### Input records
--

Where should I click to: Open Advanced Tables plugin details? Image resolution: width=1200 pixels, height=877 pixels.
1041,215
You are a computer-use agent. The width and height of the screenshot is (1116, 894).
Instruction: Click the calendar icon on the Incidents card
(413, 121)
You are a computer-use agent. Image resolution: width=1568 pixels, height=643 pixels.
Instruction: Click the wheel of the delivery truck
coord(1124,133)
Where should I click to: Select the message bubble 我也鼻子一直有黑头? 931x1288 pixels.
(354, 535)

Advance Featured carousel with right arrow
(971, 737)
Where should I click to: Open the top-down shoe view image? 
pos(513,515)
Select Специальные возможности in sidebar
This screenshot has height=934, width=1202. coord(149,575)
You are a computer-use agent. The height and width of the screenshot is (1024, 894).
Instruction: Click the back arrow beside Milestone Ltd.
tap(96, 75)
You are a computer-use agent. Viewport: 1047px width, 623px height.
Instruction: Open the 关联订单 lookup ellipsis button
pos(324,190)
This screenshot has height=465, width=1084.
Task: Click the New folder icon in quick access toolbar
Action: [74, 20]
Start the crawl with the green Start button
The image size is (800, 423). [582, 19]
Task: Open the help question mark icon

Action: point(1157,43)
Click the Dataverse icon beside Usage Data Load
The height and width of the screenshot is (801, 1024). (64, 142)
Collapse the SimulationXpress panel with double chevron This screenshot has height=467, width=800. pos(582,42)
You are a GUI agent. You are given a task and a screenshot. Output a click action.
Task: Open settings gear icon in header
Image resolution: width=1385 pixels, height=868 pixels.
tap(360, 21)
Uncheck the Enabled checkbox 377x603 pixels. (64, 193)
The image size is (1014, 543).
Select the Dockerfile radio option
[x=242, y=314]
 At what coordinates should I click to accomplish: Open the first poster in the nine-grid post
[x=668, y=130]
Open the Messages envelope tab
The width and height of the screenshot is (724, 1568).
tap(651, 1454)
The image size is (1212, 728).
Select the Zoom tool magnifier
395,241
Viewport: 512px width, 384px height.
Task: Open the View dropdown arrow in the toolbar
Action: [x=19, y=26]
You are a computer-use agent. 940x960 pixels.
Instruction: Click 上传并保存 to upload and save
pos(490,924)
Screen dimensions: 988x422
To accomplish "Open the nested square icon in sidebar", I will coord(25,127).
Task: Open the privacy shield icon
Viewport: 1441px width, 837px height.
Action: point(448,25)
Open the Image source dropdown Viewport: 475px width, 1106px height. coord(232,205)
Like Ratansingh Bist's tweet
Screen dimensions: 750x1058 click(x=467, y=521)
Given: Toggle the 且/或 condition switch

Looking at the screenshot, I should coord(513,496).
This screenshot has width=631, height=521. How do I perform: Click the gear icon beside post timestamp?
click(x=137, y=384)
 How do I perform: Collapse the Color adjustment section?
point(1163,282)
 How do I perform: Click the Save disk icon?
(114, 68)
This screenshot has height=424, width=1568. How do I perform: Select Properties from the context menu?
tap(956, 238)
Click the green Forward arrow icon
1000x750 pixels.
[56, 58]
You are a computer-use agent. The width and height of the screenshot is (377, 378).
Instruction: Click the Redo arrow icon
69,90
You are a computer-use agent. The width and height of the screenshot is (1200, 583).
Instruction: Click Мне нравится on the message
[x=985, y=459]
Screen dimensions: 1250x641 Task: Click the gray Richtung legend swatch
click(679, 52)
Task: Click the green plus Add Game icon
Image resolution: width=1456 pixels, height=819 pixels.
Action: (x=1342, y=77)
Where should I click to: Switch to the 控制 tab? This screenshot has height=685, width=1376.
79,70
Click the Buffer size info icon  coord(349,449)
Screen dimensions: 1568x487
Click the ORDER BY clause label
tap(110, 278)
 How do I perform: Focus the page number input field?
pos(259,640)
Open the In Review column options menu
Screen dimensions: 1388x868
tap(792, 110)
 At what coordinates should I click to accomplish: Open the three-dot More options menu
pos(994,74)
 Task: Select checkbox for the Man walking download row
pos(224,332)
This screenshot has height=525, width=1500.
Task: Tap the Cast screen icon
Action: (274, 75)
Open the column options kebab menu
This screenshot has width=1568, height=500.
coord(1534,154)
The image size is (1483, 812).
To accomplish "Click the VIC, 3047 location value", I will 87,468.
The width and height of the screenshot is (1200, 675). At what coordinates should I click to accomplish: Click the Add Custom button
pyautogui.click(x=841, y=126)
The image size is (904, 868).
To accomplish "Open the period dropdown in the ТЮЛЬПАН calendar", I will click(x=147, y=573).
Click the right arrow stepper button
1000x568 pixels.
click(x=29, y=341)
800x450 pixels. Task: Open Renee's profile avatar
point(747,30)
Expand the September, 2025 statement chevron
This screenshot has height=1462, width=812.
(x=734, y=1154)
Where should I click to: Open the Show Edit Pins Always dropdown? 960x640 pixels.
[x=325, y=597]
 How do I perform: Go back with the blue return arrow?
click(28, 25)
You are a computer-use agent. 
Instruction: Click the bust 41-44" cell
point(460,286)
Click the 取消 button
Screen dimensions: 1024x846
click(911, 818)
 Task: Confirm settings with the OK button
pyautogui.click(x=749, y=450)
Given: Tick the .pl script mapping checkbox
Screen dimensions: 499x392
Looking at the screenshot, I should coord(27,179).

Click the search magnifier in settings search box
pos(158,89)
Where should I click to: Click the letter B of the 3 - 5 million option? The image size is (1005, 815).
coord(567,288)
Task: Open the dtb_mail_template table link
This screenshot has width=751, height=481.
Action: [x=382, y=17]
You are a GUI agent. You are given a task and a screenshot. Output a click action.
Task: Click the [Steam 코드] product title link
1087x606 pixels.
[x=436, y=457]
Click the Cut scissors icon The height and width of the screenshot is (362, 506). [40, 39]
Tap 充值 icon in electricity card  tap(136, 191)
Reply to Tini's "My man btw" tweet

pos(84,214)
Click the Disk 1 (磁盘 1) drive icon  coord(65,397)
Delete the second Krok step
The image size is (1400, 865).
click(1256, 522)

--

### What is asked
Update the records above by changing each "GUI agent" to "graphical interface agent" and leaving everything else untouched.

### Full answer
Where should I click to: Open Advanced Tables plugin details? Image resolution: width=1200 pixels, height=877 pixels.
1041,215
You are a computer-use agent. The width and height of the screenshot is (1116, 894).
Instruction: Click the calendar icon on the Incidents card
(413, 121)
You are a computer-use agent. Image resolution: width=1568 pixels, height=643 pixels.
Instruction: Click the wheel of the delivery truck
coord(1124,133)
Where should I click to: Select the message bubble 我也鼻子一直有黑头? 931x1288 pixels.
(354, 535)

Advance Featured carousel with right arrow
(971, 737)
Where should I click to: Open the top-down shoe view image? 
pos(513,515)
Select Специальные возможности in sidebar
This screenshot has height=934, width=1202. coord(149,575)
You are a computer-use agent. The height and width of the screenshot is (1024, 894).
Instruction: Click the back arrow beside Milestone Ltd.
tap(96, 75)
You are a computer-use agent. Viewport: 1047px width, 623px height.
Instruction: Open the 关联订单 lookup ellipsis button
pos(324,190)
This screenshot has height=465, width=1084.
Task: Click the New folder icon in quick access toolbar
Action: [74, 20]
Start the crawl with the green Start button
The image size is (800, 423). [582, 19]
Task: Open the help question mark icon

Action: point(1157,43)
Click the Dataverse icon beside Usage Data Load
The height and width of the screenshot is (801, 1024). (64, 142)
Collapse the SimulationXpress panel with double chevron This screenshot has height=467, width=800. pos(582,42)
You are a graphical interface agent. You are given a task and a screenshot. Output a click action.
Task: Open settings gear icon in header
Image resolution: width=1385 pixels, height=868 pixels.
tap(360, 21)
Uncheck the Enabled checkbox 377x603 pixels. (64, 193)
The image size is (1014, 543).
Select the Dockerfile radio option
[x=242, y=314]
 At what coordinates should I click to accomplish: Open the first poster in the nine-grid post
[x=668, y=130]
Open the Messages envelope tab
The width and height of the screenshot is (724, 1568).
tap(651, 1454)
The image size is (1212, 728).
Select the Zoom tool magnifier
395,241
Viewport: 512px width, 384px height.
Task: Open the View dropdown arrow in the toolbar
Action: [x=19, y=26]
You are a computer-use agent. 940x960 pixels.
Instruction: Click 上传并保存 to upload and save
pos(490,924)
Screen dimensions: 988x422
To accomplish "Open the nested square icon in sidebar", I will coord(25,127).
Task: Open the privacy shield icon
Viewport: 1441px width, 837px height.
Action: point(448,25)
Open the Image source dropdown Viewport: 475px width, 1106px height. coord(232,205)
Like Ratansingh Bist's tweet
Screen dimensions: 750x1058 click(x=467, y=521)
Given: Toggle the 且/或 condition switch

Looking at the screenshot, I should coord(513,496).
This screenshot has width=631, height=521. How do I perform: Click the gear icon beside post timestamp?
click(x=137, y=384)
 How do I perform: Collapse the Color adjustment section?
point(1163,282)
 How do I perform: Click the Save disk icon?
(114, 68)
This screenshot has height=424, width=1568. How do I perform: Select Properties from the context menu?
tap(956, 238)
Click the green Forward arrow icon
1000x750 pixels.
[56, 58]
You are a computer-use agent. The width and height of the screenshot is (377, 378).
Instruction: Click the Redo arrow icon
69,90
You are a computer-use agent. The width and height of the screenshot is (1200, 583).
Instruction: Click Мне нравится on the message
[x=985, y=459]
Screen dimensions: 1250x641 Task: Click the gray Richtung legend swatch
click(679, 52)
Task: Click the green plus Add Game icon
Image resolution: width=1456 pixels, height=819 pixels.
Action: (x=1342, y=77)
Where should I click to: Switch to the 控制 tab? This screenshot has height=685, width=1376.
79,70
Click the Buffer size info icon  coord(349,449)
Screen dimensions: 1568x487
Click the ORDER BY clause label
tap(110, 278)
 How do I perform: Focus the page number input field?
pos(259,640)
Open the In Review column options menu
Screen dimensions: 1388x868
tap(792, 110)
 At what coordinates should I click to accomplish: Open the three-dot More options menu
pos(994,74)
 Task: Select checkbox for the Man walking download row
pos(224,332)
This screenshot has height=525, width=1500.
Task: Tap the Cast screen icon
Action: (274, 75)
Open the column options kebab menu
This screenshot has width=1568, height=500.
coord(1534,154)
The image size is (1483, 812).
To accomplish "Click the VIC, 3047 location value", I will 87,468.
The width and height of the screenshot is (1200, 675). At what coordinates should I click to accomplish: Click the Add Custom button
pyautogui.click(x=841, y=126)
The image size is (904, 868).
To accomplish "Open the period dropdown in the ТЮЛЬПАН calendar", I will click(x=147, y=573).
Click the right arrow stepper button
1000x568 pixels.
click(x=29, y=341)
800x450 pixels. Task: Open Renee's profile avatar
point(747,30)
Expand the September, 2025 statement chevron
This screenshot has height=1462, width=812.
(x=734, y=1154)
Where should I click to: Open the Show Edit Pins Always dropdown? 960x640 pixels.
[x=325, y=597]
 How do I perform: Go back with the blue return arrow?
click(28, 25)
You are a computer-use agent. 
Instruction: Click the bust 41-44" cell
point(460,286)
Click the 取消 button
Screen dimensions: 1024x846
click(911, 818)
 Task: Confirm settings with the OK button
pyautogui.click(x=749, y=450)
Given: Tick the .pl script mapping checkbox
Screen dimensions: 499x392
Looking at the screenshot, I should coord(27,179).

Click the search magnifier in settings search box
pos(158,89)
Where should I click to: Click the letter B of the 3 - 5 million option? The image size is (1005, 815).
coord(567,288)
Task: Open the dtb_mail_template table link
This screenshot has width=751, height=481.
Action: [x=382, y=17]
You are a graphical interface agent. You are given a task and a screenshot. Output a click action.
Task: Click the [Steam 코드] product title link
1087x606 pixels.
[x=436, y=457]
Click the Cut scissors icon The height and width of the screenshot is (362, 506). [40, 39]
Tap 充值 icon in electricity card  tap(136, 191)
Reply to Tini's "My man btw" tweet

pos(84,214)
Click the Disk 1 (磁盘 1) drive icon  coord(65,397)
Delete the second Krok step
The image size is (1400, 865).
click(1256, 522)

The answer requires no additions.